Thursday, November 27, 2008

The slutty Terminator

Two hours spent wondering the streets of Hammersmith and Westfield shopping centre and all I have to show for it is this.

Now, I'm not a scientist, but isn't it nature's way that woman by their very, um, nature have a low sperm count?

Having failed to win any further film roles after Terminator 2: Judgment Day, the T-1000 is reduced to whoring itself as a slutty underwear model* in West London.

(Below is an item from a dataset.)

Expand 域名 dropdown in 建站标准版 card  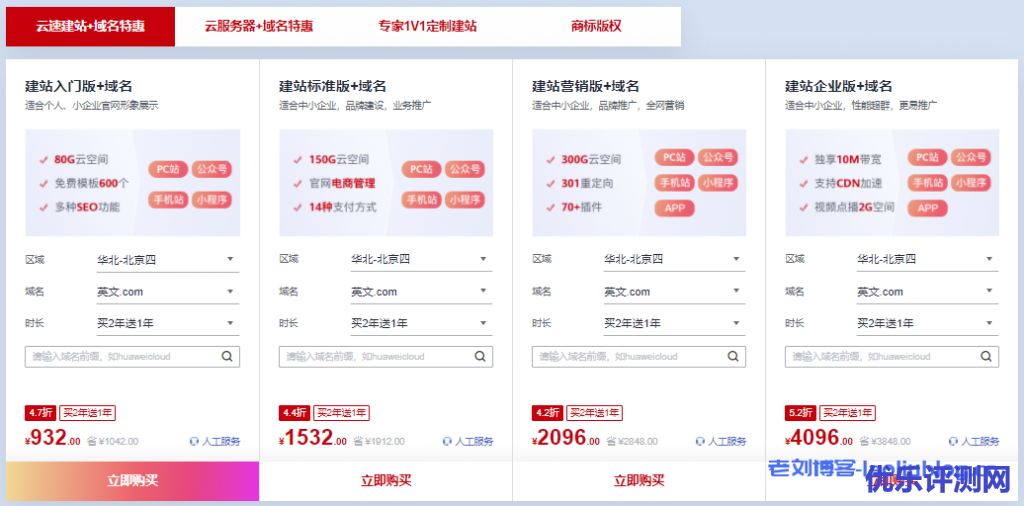coord(420,292)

*BTW, could I have felt any more self-conscious when taking that photo? Standing outside an underwear shop taking photos? I'd probably have been less conspicuous if I had a hand jammed down my trousers and was drooling out the corner of my mouth…

13 comments:

CyberPete said...

You are braver than me, I'd have never done that.

Maybe it's natures way of saying don't reproduce?

CyberPete said...

Yay FIRST BItCHES!

In your face IDV!

Tara said...

Uh...maybe people just thought you were a fashion photographer, ya know? Getting the scoop on the newest Christmas fashions? Sure, that's it! ;)

Miss Smuggersham said...

Now I want to see the photo of you taking the photo!

Was there drool? I hope there was drool.

Inexplicable DeVice said...

I bet there was drool. And I bet Tim did have one hand down his trousers. After all, he only needed one hand to take the picture.



Actually 'Petra, that's the exact reason why I wasn't here earlier Firsting...

Miss Smuggersham said...

Erm? You were reproducing? Wait, IDV's straight?

Tim said...

Cyberpete - I did it REALLY quickly. And what do you mean? Don't reproduce with a Terminator? Well, I wasn't planning to…

Tara - Yeeeeeeeah…!!

T-Bird - That should be a film: There Will be Drool!

Inexplicable Device - How do you know? Maybe I needed both hands to steady myself when confronted with a slutty T-1000.

T-Bird - Duh-duh-daaaaaaaaaaaah!

Anonymous said...

No strategically placed hands on this one then? ;>

Why is 'Premature Ejaculation' smaller?

Tara said...

Watch *paint* dry: That's the "fine print".

Inexplicable DeVice said...

Not the reproducing, T-Bird (perish the thought). I was going to explain, but it'd be too much information, believe me.

Tim: Or perhaps you needed both hands to steady something else when confronted with a slutty T-1000 and held iPhone in your mouth? In fact, you probably needed more than two hands, didn't you? I've got big hands - I can 'assist' you next time, I'm sure!

Anonymous said...

Thanks Tara! Trust something like that to e in the fine print.

Tim said...

Watch*Paint*Dry - That was one in a million!

Tara - And mighty, um, fine it is…

Inexplicable Device - I'm not gonna tongue my iPhone to take a bloomin' picture! And keep your hand to yourself!

Watch*Paint*Dry - Here's that 'b' you wanted!

CyberPete said...

IDV: The in your face bit?

Dirrrty minx.

Tim: I wouldn't want to be the one telling T1000.